4.         Beoordeling van het hoger beroep

            Procedure.

            4.1 Klaagster beoogt de zaak in volle omvang aan het Centraal Tuchtcollege ter          beoordeling voor te leggen. Hetgeen zij daartoe heeft aangevoerd komt in essentie             neer op een herhaling van haar stellingen in eerste aanleg. Zij concludeert impliciet tot           gegrond verklaring van haar klachten en tot vernietiging van de bestreden beslissing.

            4.2 De arts heeft in hoger beroep gemotiveerd verweer gevoerd. Hij concludeert tot   verwerping van het beroep.

            Beoordeling.

            4.3 De behandeling in hoger beroep heeft het Centraal Tuchtcollege niet geleid tot de vaststelling van andere feiten en tot andere beschouwingen en beslissingen dan die van         het College in eerste aanleg. Het Centraal Tuchtcollege hecht eraan hier nog het         navolgende aan toe te voegen.

            Wat betreft het verwijt van klaagster dat de prothesen alleen maar vervangen moesten            worden en niet worden vergroot, merkt het Centraal Tuchtcollege nog het navolgende            op. Anders dan klaagster meent was de volume toename van de prothesen van

            170cc naar 320cc noodzakelijk om de borstcontour te normaliseren. Hier was dus geen         sprake van een borstvergroting maar van het compenseren van weefselverlies. 

            Voorts is het Centraal Tuchtcollege, met het Regionaal Tuchtcollege, van oordeel dat de         operatie techniek van de arts voldoet aan de professionele maatstaven. Klaagster betwist      dat deze nieuwe operatiemethode met haar is besproken. Gelet echter op de aantekening       “axillair” (= de okselholte betreffend) in de status bij de aantekeningen van de arts bij         29 mei 2006, acht het Centraal Tuchtcollege aannemelijk dat deze door de arts           gehanteerde techniek via de oksel ook toen met klaagster is besproken.

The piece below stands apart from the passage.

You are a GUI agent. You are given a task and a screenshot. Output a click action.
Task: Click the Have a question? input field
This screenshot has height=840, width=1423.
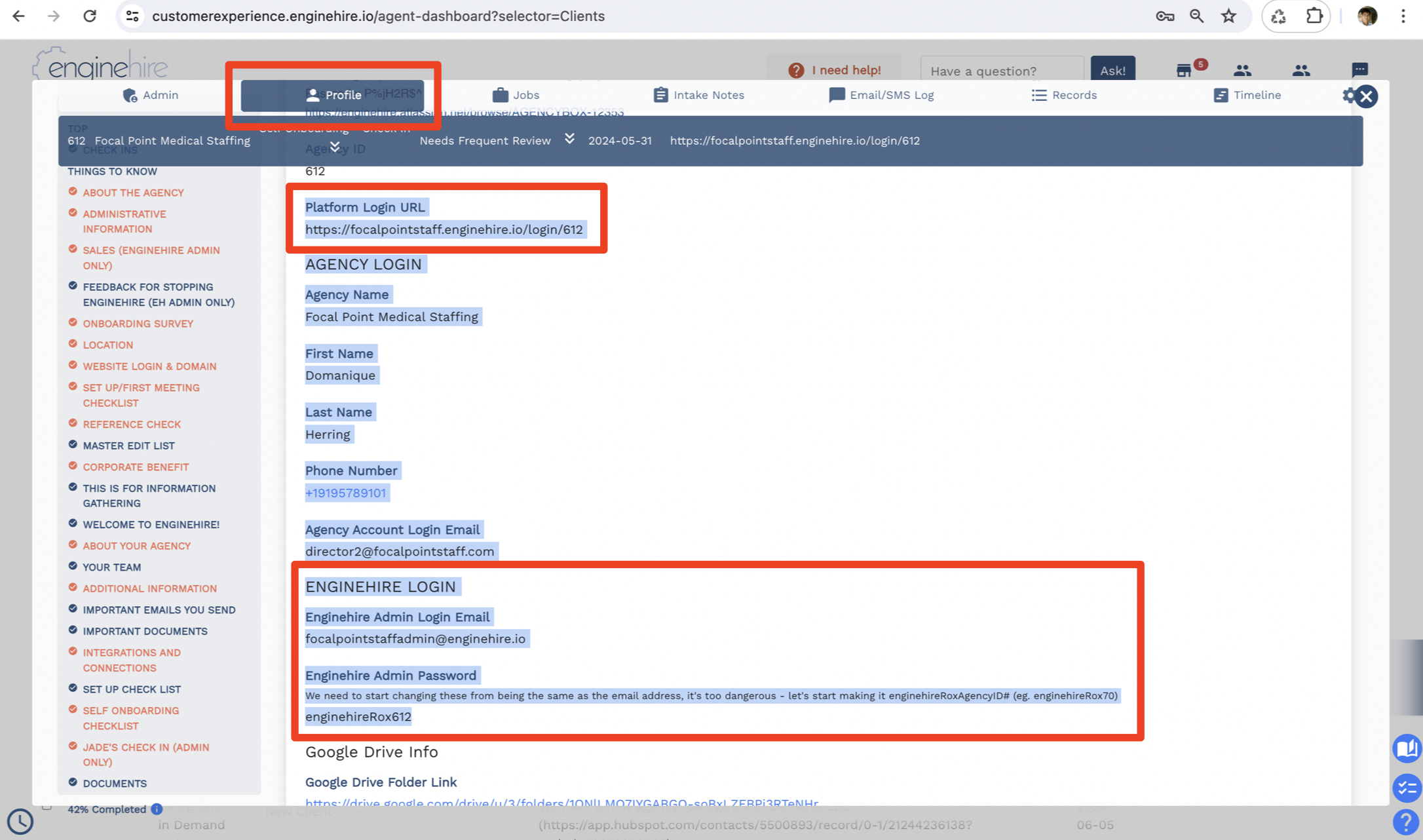[x=1002, y=70]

            4.4 Gelet op het vorenoverwogene dient het beroep te worden verworpen.

5.         Beslissing

            Het Centraal Tuchtcollege voor de Gezondheidszorg:

                                               verwerpt het beroep.

Deze beslissing is gegeven in raadkamer door: mr. A.H.A. Scholten, voorzitter,

mrs. J.M.T. van der Hoeven-Oud en P.M. Brilman, leden-juristen en R.E.F. Huijgen en

dr. J.A. Zonnevylle, leden-beroepsgenoten en mr. H.J. Lutgert, secretaris en uitgesproken ter openbare zitting van 10 juni 2010, door mr. K.E. Mollema, in tegenwoordigheid van de secretaris.

                                               Voorzitter   w.g.

                                               Secretaris  w.g.